The caterpillar season is currently in full swing, marked by the moment they leave the trees, where they are housed in white cocoons conspicuous on the branches, to flee to the ground. Marie-Sylvie Doutre returns to BFMTV.com about what actions should be taken if contact with this species.
• To protect yourself, wear long clothes
The best protection is prevention. While procession caterpillars are dangerous as they migrate, it is important to dress well when hiking in the woods or even in the park. Once the larvae reach the ground, they move in a long line in the form of a procession, hence the name.
Marie-Sylvie Doughty advises, “You have to wear shirts, pants, and closed shoes, and don’t go out in slippers! And when you come home, you have to wash them and then put them in the washer and dryer.”
Similarly, the specialist recalls that in the southeastern regions, some people prefer not to dry their clothes outside, fearing that the wind will blow and the famous urticaria hair will be deposited by the larvae.

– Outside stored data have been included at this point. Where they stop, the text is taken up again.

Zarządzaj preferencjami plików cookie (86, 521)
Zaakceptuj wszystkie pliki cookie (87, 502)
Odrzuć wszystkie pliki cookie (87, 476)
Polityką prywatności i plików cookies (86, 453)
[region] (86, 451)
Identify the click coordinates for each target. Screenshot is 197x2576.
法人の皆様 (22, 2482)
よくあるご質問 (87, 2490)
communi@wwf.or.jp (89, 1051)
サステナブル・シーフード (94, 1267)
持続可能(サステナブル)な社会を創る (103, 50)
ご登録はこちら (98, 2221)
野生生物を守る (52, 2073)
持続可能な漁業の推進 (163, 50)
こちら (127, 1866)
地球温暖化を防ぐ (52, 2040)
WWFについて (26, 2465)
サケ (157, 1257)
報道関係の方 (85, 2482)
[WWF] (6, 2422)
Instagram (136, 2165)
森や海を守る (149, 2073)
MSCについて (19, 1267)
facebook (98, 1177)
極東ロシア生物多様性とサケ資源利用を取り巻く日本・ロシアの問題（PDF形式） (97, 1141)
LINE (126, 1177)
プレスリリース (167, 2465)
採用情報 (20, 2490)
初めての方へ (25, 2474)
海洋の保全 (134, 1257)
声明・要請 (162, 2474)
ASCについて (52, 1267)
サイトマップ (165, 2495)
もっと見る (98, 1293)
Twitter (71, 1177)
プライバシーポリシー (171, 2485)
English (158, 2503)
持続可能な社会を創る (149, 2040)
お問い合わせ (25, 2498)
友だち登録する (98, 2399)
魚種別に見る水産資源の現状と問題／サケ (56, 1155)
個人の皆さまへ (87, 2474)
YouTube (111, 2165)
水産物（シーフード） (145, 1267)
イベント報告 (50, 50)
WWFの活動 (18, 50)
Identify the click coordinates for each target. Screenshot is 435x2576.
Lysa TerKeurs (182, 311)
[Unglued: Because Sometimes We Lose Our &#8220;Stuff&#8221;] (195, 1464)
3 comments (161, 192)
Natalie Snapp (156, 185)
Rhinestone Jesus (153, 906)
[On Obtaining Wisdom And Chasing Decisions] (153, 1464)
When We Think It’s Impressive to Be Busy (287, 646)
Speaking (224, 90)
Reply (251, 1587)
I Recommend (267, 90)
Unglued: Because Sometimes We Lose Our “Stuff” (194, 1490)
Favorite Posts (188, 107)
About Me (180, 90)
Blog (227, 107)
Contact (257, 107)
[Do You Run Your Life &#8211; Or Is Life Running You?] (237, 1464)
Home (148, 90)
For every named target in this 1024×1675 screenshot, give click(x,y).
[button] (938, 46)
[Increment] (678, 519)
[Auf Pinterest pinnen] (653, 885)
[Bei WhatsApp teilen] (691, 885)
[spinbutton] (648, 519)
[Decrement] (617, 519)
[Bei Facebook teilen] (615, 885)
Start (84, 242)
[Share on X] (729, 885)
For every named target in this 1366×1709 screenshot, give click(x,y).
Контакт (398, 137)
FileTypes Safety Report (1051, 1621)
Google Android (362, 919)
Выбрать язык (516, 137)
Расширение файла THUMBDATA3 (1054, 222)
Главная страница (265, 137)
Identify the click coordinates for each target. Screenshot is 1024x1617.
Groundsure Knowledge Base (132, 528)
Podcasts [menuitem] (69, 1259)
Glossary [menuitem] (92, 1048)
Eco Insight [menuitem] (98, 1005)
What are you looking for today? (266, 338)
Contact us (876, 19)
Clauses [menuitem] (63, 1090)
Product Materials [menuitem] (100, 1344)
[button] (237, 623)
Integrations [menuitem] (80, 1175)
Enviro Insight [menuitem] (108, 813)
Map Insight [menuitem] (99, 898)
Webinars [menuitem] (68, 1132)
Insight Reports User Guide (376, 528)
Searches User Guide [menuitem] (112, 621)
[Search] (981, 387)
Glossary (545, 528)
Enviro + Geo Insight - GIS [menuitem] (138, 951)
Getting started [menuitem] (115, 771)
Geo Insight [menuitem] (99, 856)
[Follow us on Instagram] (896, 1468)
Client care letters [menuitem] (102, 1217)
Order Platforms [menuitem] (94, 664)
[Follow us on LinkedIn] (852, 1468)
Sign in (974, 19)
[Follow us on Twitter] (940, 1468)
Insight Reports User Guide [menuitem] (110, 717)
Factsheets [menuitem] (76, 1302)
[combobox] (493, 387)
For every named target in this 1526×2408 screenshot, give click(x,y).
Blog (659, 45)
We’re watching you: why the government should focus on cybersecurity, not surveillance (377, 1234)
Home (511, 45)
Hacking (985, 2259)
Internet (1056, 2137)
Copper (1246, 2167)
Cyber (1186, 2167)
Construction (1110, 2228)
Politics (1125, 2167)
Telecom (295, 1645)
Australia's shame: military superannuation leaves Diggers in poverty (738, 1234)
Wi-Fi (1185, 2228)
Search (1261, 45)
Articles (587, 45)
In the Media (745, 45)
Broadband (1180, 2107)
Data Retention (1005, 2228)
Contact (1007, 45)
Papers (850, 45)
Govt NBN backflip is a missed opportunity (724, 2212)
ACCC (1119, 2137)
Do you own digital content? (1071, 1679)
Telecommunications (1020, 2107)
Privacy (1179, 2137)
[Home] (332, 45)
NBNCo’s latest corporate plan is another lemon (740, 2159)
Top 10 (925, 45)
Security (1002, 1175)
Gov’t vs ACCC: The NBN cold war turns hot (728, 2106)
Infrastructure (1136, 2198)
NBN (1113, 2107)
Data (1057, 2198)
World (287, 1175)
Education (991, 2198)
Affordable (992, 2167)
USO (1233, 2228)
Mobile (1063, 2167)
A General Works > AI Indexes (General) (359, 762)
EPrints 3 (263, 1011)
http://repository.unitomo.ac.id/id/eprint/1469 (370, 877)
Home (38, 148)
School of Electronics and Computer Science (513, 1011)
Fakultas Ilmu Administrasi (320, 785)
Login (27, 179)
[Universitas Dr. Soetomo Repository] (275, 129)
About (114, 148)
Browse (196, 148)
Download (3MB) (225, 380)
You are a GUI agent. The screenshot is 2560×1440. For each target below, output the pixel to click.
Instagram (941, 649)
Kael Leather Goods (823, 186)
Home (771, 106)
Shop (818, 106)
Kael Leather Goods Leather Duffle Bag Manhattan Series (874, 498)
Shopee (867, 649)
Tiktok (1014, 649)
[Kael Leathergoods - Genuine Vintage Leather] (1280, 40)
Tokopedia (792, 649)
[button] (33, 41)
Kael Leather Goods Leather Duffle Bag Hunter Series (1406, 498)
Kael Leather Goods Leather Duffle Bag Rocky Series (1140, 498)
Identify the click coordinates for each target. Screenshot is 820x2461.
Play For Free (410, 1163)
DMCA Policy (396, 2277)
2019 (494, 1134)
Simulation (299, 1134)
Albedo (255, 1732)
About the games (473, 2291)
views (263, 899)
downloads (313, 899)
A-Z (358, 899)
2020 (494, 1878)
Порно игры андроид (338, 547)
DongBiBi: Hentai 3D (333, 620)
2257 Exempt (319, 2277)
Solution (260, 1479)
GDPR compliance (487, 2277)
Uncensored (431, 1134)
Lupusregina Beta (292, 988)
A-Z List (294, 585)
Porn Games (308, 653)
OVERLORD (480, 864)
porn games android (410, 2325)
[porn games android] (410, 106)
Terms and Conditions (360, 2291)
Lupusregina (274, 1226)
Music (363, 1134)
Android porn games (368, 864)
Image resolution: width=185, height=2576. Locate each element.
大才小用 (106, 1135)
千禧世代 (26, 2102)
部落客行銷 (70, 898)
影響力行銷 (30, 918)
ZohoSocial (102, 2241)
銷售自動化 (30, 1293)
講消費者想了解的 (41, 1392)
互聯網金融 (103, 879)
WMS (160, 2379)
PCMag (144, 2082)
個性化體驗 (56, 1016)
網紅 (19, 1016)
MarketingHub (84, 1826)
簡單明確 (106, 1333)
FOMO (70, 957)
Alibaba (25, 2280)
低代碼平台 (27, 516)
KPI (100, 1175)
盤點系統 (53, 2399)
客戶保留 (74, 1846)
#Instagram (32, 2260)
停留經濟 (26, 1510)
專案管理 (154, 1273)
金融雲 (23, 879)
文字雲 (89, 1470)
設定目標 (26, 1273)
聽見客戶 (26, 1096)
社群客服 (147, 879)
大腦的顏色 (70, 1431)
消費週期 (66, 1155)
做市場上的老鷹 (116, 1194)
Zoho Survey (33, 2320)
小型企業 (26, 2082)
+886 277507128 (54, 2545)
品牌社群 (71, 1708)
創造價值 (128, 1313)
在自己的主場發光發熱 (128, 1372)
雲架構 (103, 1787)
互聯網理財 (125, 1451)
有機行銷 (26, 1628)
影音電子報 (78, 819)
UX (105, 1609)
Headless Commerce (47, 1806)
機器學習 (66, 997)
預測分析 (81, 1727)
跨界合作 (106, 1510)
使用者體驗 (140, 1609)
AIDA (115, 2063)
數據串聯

• Antihistamines and cortisone cream
Despite these precautions, if you come into contact with the caterpillar, you risk developing hives and, in some cases, an eye infection. How do you act in this kind of situation?
First, it is important to stress that in the vast majority of cases, these types of symptoms, while annoying, are not dangerous, and go away after a few hours or even a day. To calm the itch, Marie-Sylvie Doughty mentioned taking antihistamines and using cortisone creams.
Medical advice is not systematically necessary. However, if symptoms persist, or in case of contact with the eyes, but also if respiratory disorders appear, a consultation is recommended. In very rare cases, the affected person may develop anaphylactic shock.
• Watch out for animals and children
Adults are not the most vulnerable people. On the other hand, children and pets, especially dogs and cats, may develop more severe symptoms because they are more likely to come into direct contact with the larvae. A dog or cat smells the insect or touches it with a child’s paw by holding it with bare hands.
“Children who touch the larvae and then rub their eyes, it may be necessary to consult an ophthalmologist to remove hair from children’s eyes,” warns Marie-Sylvie Daughtry.
As for dogs brought in to sniff or lick the larvae, there, too, they can develop a significant allergic reaction, even anaphylactic shock. It is advised to consult a veterinarian immediately.
• Expanded presence in the region
Advice that is more objective since the field of activity of the larval larvae now extends to the entire area. “Even in the gardens around Paris,” confirms Marie-Sylvie Daughtry. Because? Global Warming.
“I did a survey about ten years ago. At that time, the area of work of the marching larvae was increasing,” she says.